Blog Center for Dissemination & Implementation

What we don’t know about dissemination and implementation science

Written by Enola Proctor, PhD, Shanti K. Khinduka Distinguished Professor at the Brown School


In one decade, implementation science has experienced an “explosion” of progress in both quality and quantity, according to Dr. David Chambers, Deputy Director for Implementation Science, Division of Cancer Control and Population Sciences, National Cancer Institute. The Washington University team of has been at the forefront of leading the field, through several key accomplishments. WashU faculty helped lead the field authored the field’s first text, developed and reviewed conceptual models, pioneered research training programs and D&I cores in CTSA programs, and developed taxonomies of implementation strategies and outcomes, and authored reporting guidelines. Yet the field has far to go—we need to find answers to some important questions that today we can’t answer.

What are the new frontiers for dissemination and implementation science? Here are five questions we can’t answer now, but I believe we can answer and must answer in the next five years.

Question one: How early in the process of intervention development should we consider implementation?

At WashU, the D&I team is working with a new gut microbiome initiative in the earliest phases of discovery research to anticipate implementation issues, to shorten the time between intervention development and eventual adoption in real-world care. Similarly, the NIH-supported IGNITE program seeks to pave the way for implementation of genomic medicine discoveries.

It is hard to anticipate how we will implement something that hasn’t yet been discovered, or proven effective. Yet delaying implementation considerations only prolongs the research translation timeline—now estimated to be 17 years. Surely we can shorten that process by considering implementation earlier in the discovery process. Our teams are working to discover how we “design for dissemination/implementation” as new diagnosis, prevention, and treatment programs are developed.

Question two: All implementation is local: True or false?

Former Speaker of the US House of Representatives Tip O’Neill persuaded us that “all politics are local.” But what about implementation?
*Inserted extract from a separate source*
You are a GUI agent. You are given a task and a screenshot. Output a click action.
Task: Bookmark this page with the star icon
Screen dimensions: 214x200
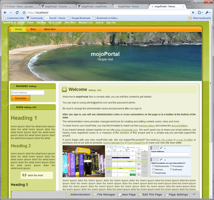24,12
Implementation science focuses on generalizability, through the use of theoretically driven rigorous research design. No implementation can succeed without adaptation to local contexts, engagement of local stakeholders, and tailoring of implementation strategies. So how do we balance the local with the generalizable? Answering this question will require capturing rich detail of context, comparative analyses of implementation efforts across different contexts, and prospective trials that test same implementation strategies across different contexts, settings, and circumstances. Addressing this issue will also help us map the mutual value-added of implementation science and quality improvement.
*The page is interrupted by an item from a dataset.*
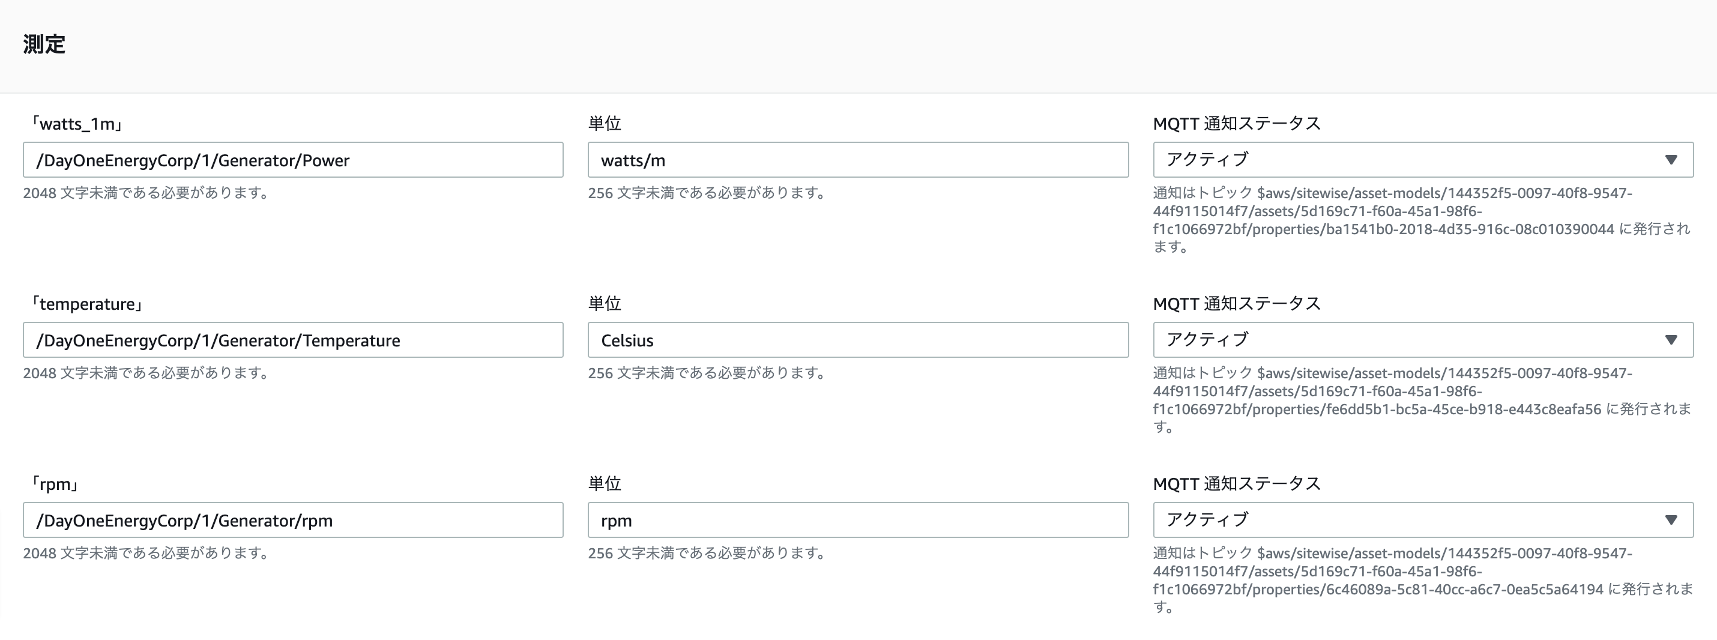Open the rpm MQTT 通知ステータス dropdown
1717x640 pixels.
coord(1422,520)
Question three: Which implementation outcomes most, and when, and to whom?

Our teams have often observed that when considering the adoption of new guidelines, interventions, technologies, and policies, different stakeholders raise different concerns. CEOs often worry about cost. One CEO succinctly asked, “How much will this change cost, and how much havoc will it wreak in my organization?”

Implementing something new requires change, and change is always hard. Providers often worry about the goodness of evidence. Researchers often worry about fidelity to protocols that were tested in the lab. How do we manage these multiple concerns, and how does the change process best begin? How can we shape the change process to address these real, but sometimes different, concerns?

Question four: Which implementation strategies are most effective, where, for what outcomes?

This question logically follows question three. We need to find the dissemination and implementation strategies that make evidence more credible to providers, and to patients and their families (think vaccine debate). We need to learn the true costs of organizational change. We need to discover strategies that help providers and organizations sustain a new protocol, once it is initially adopted. These are tough questions, but answering them is critical to learning how to implement new discoveries in real-world settings.

Question five: What’s the value added of quality implementation?

This may be the toughest, but certainly the most critical of the five “frontier” questions I’ve posed. How much can successful implementation contribute to making our health systems more efficient? To reducing health disparities? To making health care safer? Answering this question will establish the “return on investment”—the business case for implementation science, help establish research priorities, and perhaps demonstrate the value of funding for implementation science.

Washington University’s dissemination and implementation researchers have helped build the field. Now they are propelling it forward by answering tough but important questions, and reducing what we don’t know. Join us in this quest.